• [RECORDS FOR THIS EXERCISE]

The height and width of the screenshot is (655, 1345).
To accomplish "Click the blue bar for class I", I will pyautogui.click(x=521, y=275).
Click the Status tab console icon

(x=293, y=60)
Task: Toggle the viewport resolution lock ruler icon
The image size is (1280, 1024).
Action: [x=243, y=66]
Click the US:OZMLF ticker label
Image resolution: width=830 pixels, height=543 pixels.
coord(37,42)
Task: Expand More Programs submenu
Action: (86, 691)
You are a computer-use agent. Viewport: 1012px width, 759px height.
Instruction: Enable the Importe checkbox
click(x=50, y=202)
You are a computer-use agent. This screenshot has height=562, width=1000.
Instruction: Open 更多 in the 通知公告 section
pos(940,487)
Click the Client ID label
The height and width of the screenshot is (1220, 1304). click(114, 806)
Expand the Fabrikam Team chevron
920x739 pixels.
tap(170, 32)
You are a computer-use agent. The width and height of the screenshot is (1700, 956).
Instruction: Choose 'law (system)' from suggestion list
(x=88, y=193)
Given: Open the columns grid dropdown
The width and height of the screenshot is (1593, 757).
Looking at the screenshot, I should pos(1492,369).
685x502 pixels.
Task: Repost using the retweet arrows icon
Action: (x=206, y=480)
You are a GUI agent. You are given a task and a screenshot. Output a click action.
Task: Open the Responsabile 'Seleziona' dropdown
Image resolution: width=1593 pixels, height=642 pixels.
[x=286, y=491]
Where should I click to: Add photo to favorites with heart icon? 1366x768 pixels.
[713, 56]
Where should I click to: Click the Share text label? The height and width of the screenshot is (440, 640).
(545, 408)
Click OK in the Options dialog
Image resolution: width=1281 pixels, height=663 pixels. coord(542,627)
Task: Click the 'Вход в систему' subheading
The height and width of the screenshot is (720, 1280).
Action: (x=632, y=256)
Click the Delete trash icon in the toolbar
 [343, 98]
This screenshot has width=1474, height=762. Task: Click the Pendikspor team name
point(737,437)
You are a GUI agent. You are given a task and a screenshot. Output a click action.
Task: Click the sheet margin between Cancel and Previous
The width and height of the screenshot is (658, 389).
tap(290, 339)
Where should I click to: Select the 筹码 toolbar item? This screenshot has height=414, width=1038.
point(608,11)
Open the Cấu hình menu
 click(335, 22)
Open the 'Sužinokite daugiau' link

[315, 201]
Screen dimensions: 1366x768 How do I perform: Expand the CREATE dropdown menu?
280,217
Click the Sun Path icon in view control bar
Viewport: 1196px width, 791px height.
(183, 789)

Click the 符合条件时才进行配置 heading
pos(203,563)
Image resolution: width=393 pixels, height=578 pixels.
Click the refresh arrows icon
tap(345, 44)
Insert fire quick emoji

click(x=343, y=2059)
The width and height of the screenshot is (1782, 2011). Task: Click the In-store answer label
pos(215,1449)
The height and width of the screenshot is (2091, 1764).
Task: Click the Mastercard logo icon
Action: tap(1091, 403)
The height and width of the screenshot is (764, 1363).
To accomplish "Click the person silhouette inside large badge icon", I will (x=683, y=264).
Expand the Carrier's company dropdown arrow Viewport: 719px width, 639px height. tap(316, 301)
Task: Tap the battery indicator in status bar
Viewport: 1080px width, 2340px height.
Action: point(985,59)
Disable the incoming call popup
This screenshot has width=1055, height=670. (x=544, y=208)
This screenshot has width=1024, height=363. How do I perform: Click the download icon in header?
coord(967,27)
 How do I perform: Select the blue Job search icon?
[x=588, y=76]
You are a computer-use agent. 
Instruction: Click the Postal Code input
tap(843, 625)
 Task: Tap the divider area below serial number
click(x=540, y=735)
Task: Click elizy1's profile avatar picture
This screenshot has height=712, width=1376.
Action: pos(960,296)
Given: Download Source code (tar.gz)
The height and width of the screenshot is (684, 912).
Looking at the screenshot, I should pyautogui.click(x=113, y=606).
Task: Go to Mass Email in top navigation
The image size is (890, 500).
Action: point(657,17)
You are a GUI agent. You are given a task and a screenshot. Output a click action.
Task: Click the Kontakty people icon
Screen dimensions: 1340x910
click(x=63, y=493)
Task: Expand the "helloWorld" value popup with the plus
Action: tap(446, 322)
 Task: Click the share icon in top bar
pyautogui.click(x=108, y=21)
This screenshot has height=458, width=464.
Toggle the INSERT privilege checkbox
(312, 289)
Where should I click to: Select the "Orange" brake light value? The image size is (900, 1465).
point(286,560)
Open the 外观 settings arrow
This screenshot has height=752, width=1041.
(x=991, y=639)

• [WORK INSTRUCTIONS] With every line intact, reproduce the listing verbatim.

• [RESULT OF THE EXERCISE]
The height and width of the screenshot is (655, 1345).
To accomplish "Click the blue bar for class I", I will pyautogui.click(x=521, y=275).
Click the Status tab console icon

(x=293, y=60)
Task: Toggle the viewport resolution lock ruler icon
The image size is (1280, 1024).
Action: [x=243, y=66]
Click the US:OZMLF ticker label
Image resolution: width=830 pixels, height=543 pixels.
coord(37,42)
Task: Expand More Programs submenu
Action: (86, 691)
You are a computer-use agent. Viewport: 1012px width, 759px height.
Instruction: Enable the Importe checkbox
click(x=50, y=202)
You are a computer-use agent. This screenshot has height=562, width=1000.
Instruction: Open 更多 in the 通知公告 section
pos(940,487)
Click the Client ID label
The height and width of the screenshot is (1220, 1304). click(114, 806)
Expand the Fabrikam Team chevron
920x739 pixels.
tap(170, 32)
You are a computer-use agent. The width and height of the screenshot is (1700, 956).
Instruction: Choose 'law (system)' from suggestion list
(x=88, y=193)
Given: Open the columns grid dropdown
The width and height of the screenshot is (1593, 757).
Looking at the screenshot, I should pos(1492,369).
685x502 pixels.
Task: Repost using the retweet arrows icon
Action: (x=206, y=480)
You are a GUI agent. You are given a task and a screenshot. Output a click action.
Task: Open the Responsabile 'Seleziona' dropdown
Image resolution: width=1593 pixels, height=642 pixels.
[x=286, y=491]
Where should I click to: Add photo to favorites with heart icon? 1366x768 pixels.
[713, 56]
Where should I click to: Click the Share text label? The height and width of the screenshot is (440, 640).
(545, 408)
Click OK in the Options dialog
Image resolution: width=1281 pixels, height=663 pixels. coord(542,627)
Task: Click the 'Вход в систему' subheading
The height and width of the screenshot is (720, 1280).
Action: (x=632, y=256)
Click the Delete trash icon in the toolbar
 [343, 98]
This screenshot has width=1474, height=762. Task: Click the Pendikspor team name
point(737,437)
You are a GUI agent. You are given a task and a screenshot. Output a click action.
Task: Click the sheet margin between Cancel and Previous
The width and height of the screenshot is (658, 389).
tap(290, 339)
Where should I click to: Select the 筹码 toolbar item? This screenshot has height=414, width=1038.
point(608,11)
Open the Cấu hình menu
 click(335, 22)
Open the 'Sužinokite daugiau' link

[315, 201]
Screen dimensions: 1366x768 How do I perform: Expand the CREATE dropdown menu?
280,217
Click the Sun Path icon in view control bar
Viewport: 1196px width, 791px height.
(183, 789)

Click the 符合条件时才进行配置 heading
pos(203,563)
Image resolution: width=393 pixels, height=578 pixels.
Click the refresh arrows icon
tap(345, 44)
Insert fire quick emoji

click(x=343, y=2059)
The width and height of the screenshot is (1782, 2011). Task: Click the In-store answer label
pos(215,1449)
The height and width of the screenshot is (2091, 1764).
Task: Click the Mastercard logo icon
Action: tap(1091, 403)
The height and width of the screenshot is (764, 1363).
To accomplish "Click the person silhouette inside large badge icon", I will (x=683, y=264).
Expand the Carrier's company dropdown arrow Viewport: 719px width, 639px height. tap(316, 301)
Task: Tap the battery indicator in status bar
Viewport: 1080px width, 2340px height.
Action: point(985,59)
Disable the incoming call popup
This screenshot has width=1055, height=670. (x=544, y=208)
This screenshot has width=1024, height=363. How do I perform: Click the download icon in header?
coord(967,27)
 How do I perform: Select the blue Job search icon?
[x=588, y=76]
You are a computer-use agent. 
Instruction: Click the Postal Code input
tap(843, 625)
 Task: Tap the divider area below serial number
click(x=540, y=735)
Task: Click elizy1's profile avatar picture
This screenshot has height=712, width=1376.
Action: pos(960,296)
Given: Download Source code (tar.gz)
The height and width of the screenshot is (684, 912).
Looking at the screenshot, I should pyautogui.click(x=113, y=606).
Task: Go to Mass Email in top navigation
The image size is (890, 500).
Action: point(657,17)
You are a GUI agent. You are given a task and a screenshot. Output a click action.
Task: Click the Kontakty people icon
Screen dimensions: 1340x910
click(x=63, y=493)
Task: Expand the "helloWorld" value popup with the plus
Action: tap(446, 322)
 Task: Click the share icon in top bar
pyautogui.click(x=108, y=21)
This screenshot has height=458, width=464.
Toggle the INSERT privilege checkbox
(312, 289)
Where should I click to: Select the "Orange" brake light value? The image size is (900, 1465).
point(286,560)
Open the 外观 settings arrow
This screenshot has height=752, width=1041.
(x=991, y=639)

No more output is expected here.